Case Report | Open Access

Volume 2021 | Article ID 4177263 | https://doi.org/10.1155/2021/4177263

Acute Extrapyramidal Side Effects from Smoked Haloperidol

Angeline Pham,¹Joo-Young Lee,¹and Christopher W. T. Miller¹

Academic Editor: Erik J nsson

Received06 May 2021

Accepted27 Sept 2021

Published02 Oct 2021

Abstract

Introduction. Haloperidol is a dopamine receptor antagonist used to treat patients with psychotic disorders. Especially at high doses, haloperidol carries a higher risk of extrapyramidal symptoms (EPS) compared to second-generation antipsychotics. Few cases of haloperidol misuse are found in the medical literature. Case Presentation. We describe a patient with schizophrenia who smoked marijuana mixed with crushed haloperidol tablets. After the smoking of cannabis and haloperidol, the patient presented to the emergency department (ED) with suicidal ideation, psychosis, and acute dystonia. With the administration of intramuscular diphenhydramine at the ED, the dystonia resolved in less than an hour. To our knowledge, this is the first report on haloperidol misuse by smoking. Conclusion. Clinicians should be aware that patients might misuse prescribed antipsychotics via unconventional routes, potentially combined with other substances.

1. Introduction

Haloperidol is a butyrophenone antipsychotic that has been widely used in the treatment of patients with psychotic disorders, such as schizophrenia. It is accepted that antagonism of dopamine (D2) receptors mainly accounts for the efficacy of haloperidol in reducing positive symptoms of schizophrenia [1]. High-potency first-generation antipsychotics (FGAs) such as haloperidol, especially when used at high doses and without coadministration of anticholinergics, carry a significant risk of developing extrapyramidal symptoms (EPS) including dystonia, Parkinsonism, akathisia, and tardive dyskinesia [2]. Widespread recreational use of haloperidol or other FGAs has not previously been reported. In contrast, second-generation antipsychotics (SGAs) have been widely misused or abused. This can be explained by the broader pharmacodynamic properties of SGAs, with their sedative and anxiolytic effects that may augment the desired effects of abused substances and limit the associated dysphoria [3].

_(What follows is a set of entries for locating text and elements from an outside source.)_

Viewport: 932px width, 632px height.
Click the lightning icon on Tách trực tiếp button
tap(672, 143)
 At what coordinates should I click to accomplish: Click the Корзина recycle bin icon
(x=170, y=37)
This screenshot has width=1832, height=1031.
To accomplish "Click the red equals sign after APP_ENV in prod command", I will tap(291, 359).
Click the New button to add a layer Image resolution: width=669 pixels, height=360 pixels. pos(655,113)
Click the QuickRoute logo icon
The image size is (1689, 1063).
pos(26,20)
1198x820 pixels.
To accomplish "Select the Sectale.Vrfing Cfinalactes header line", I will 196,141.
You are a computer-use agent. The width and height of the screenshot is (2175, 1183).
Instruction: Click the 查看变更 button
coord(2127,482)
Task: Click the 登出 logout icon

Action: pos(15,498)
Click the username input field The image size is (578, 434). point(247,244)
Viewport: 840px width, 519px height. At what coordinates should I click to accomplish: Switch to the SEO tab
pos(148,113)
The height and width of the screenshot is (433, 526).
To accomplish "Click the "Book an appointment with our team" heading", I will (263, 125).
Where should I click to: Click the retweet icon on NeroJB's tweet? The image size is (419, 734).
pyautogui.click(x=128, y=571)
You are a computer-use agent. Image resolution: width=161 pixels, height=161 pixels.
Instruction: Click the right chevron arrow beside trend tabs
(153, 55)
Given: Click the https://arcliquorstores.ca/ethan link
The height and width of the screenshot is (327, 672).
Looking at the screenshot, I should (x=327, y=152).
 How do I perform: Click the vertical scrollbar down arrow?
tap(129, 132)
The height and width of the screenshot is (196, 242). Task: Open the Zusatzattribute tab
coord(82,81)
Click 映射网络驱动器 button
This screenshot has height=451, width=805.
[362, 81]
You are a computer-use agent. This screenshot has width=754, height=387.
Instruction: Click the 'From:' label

Few anecdotal reports have been published on the deliberate misuse of haloperidol tablets. One article described an individual who developed catatonia after using haloperidol tablets purchased from the streets to “get high” [4]. Another paper depicted a patient who used haloperidol tablets concurrently with street-made “designer drugs” to counteract their undesirable psychotropic actions and to potentially enhance euphoria; this patient later presented to an emergency department (ED) with torticollis [5]. To our knowledge, there has been no report of the misuse or abuse of haloperidol via smoking or, more generally, inhalation. Here, we describe a patient who initially presented to an ED for psychosis, suicidal ideation, and EPS in the context of smoking marijuana mixed with powdered haloperidol tablets.

2. Case Presentation

A 35-year-old African-American male with schizophrenia and a history of several prior inpatient psychiatric admissions presented to the ED for auditory hallucinations, suicidal ideation, and “locked-up muscle” (sic) after smoking cannabis mixed with haloperidol. He reported crushing 30 mg of haloperidol tablets from an old prescription. He smoked the crushed haloperidol with cannabis to “get high” [sic] the day prior to presenting to the ED; however, we were not able to further clarify his motivation behind adding haloperidol to his cannabis. He denied any synthetic cannabinoid or other substance use. He did not report any comorbid medical illness. The patient was provided a wheelchair in the ED due to difficulty with ambulation; he later fell onto the floor while trying to get out of his wheelchair to use the restroom. His vital signs were notable for a blood pressure of 141/95 mmHg, pulse of 84 per minute, respiratory rate of 18 per minute, oxygen saturation of 99% on room air, and temperature of 98.6 F (37.0°C). He refused any lab work on presentation and did not provide urine for a toxicology screening test. Nevertheless, according to numerous medical records between 2013 and 2020, the patient had consistently reported using marijuana but no other substances. At least eight prior urine toxicology results were consistently positive only for cannabinoids. On physical exam, his arms were maintained in a flexed position and were noted to have increased tone bilaterally. Given his stable vital signs, the presentation was more suggestive of acute dystonia than neuroleptic malignant syndrome. The dystonia resolved within 60 minutes after he was given diphenhydramine 25 mg intramuscularly. On reassessment approximately two hours later, he was able to ambulate without difficulty, and upper extremity muscle tone was normal bilaterally. He was transferred to the Psychiatric Emergency Services (PES) for continued treatment. Further investigation revealed that the present ED visit was taking place two days after the patient had been discharged from a month-long inpatient hospitalization for his psychotic symptoms. During these two days, he did not take any psychotropic medications prescribed. During that inpatient stay, he had reported muscle stiffness from another FGA, fluphenazine (he was receiving 5 mg daily by mouth), for which he had been started on benztropine 1 mg twice daily.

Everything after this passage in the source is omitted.